Loggro S.A.S.
- Industry: Information Technology
- Founded: 2020
- Founder: Alejandro Vasquez Aramburo
- Headquarters: Medellín, Colombia
- Number of locations: 1 development centers (2021)
- Area served: Latin America
- Products: Enterprise resource planning, Human Resource Information Systems
- Revenue: US$10 million (2024)
- Number of employees: 208 (2024)
- Website: http://loggro.com

= Loggro =

Loggro S.A.S. is a Colombian cloud-based enterprise software platform for small and medium-sized enterprises (SMEs). Loggro also offers specialized software such as Point of Sales, restaurant management systems, payment processing, and hotel/accommodation management (PMS).
== History ==
Loggro originated as a project within PSL (Productora de Software S.A.S.), a Colombian software company founded in 1984 by Jorge Aramburo Siegert. Following PSL's acquisition by Perficient Inc. in 2020, Loggro continued to operate independently in the Colombian market.

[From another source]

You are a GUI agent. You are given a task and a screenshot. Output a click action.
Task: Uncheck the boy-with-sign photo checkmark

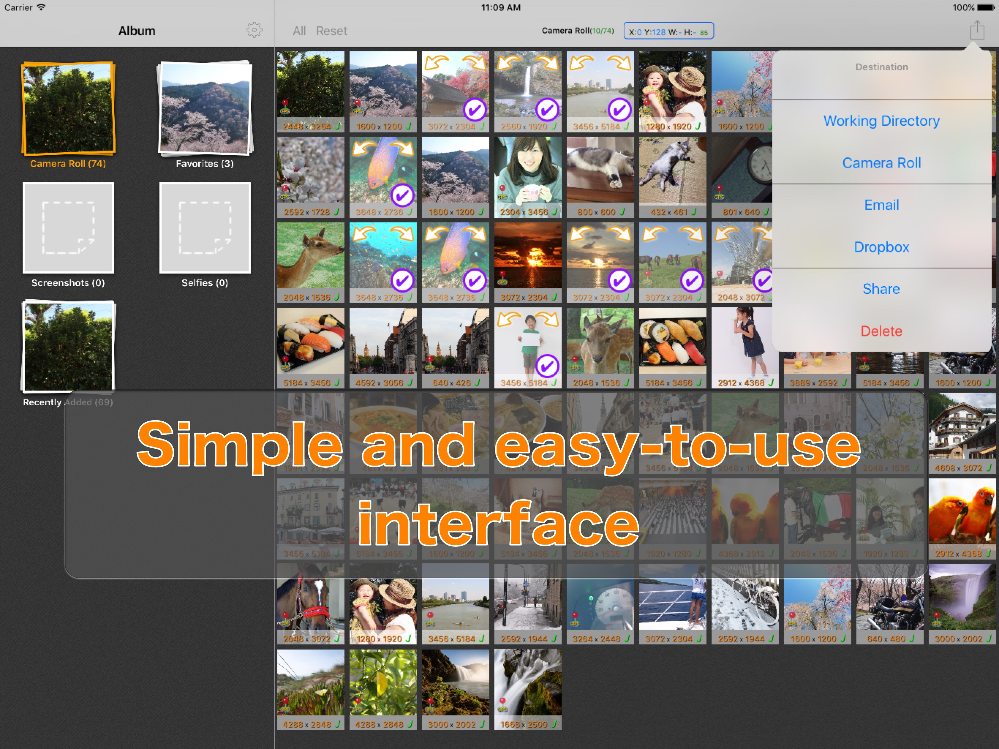pyautogui.click(x=547, y=366)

In 2022, Loggro acquired PirPos, a startup focused on point-of-sale (POS) software for restaurants.

In 2023, Loggro was named by Forbes as one of the 100 best startups in Colombia and ranked among the top 5 fintech companies.

Currently Loggro is an authorized technology provider recognized by the Colombian National Directorate of Taxes and Customs, DIAN, for generating electronic invoicing in compliance with regulatory standards.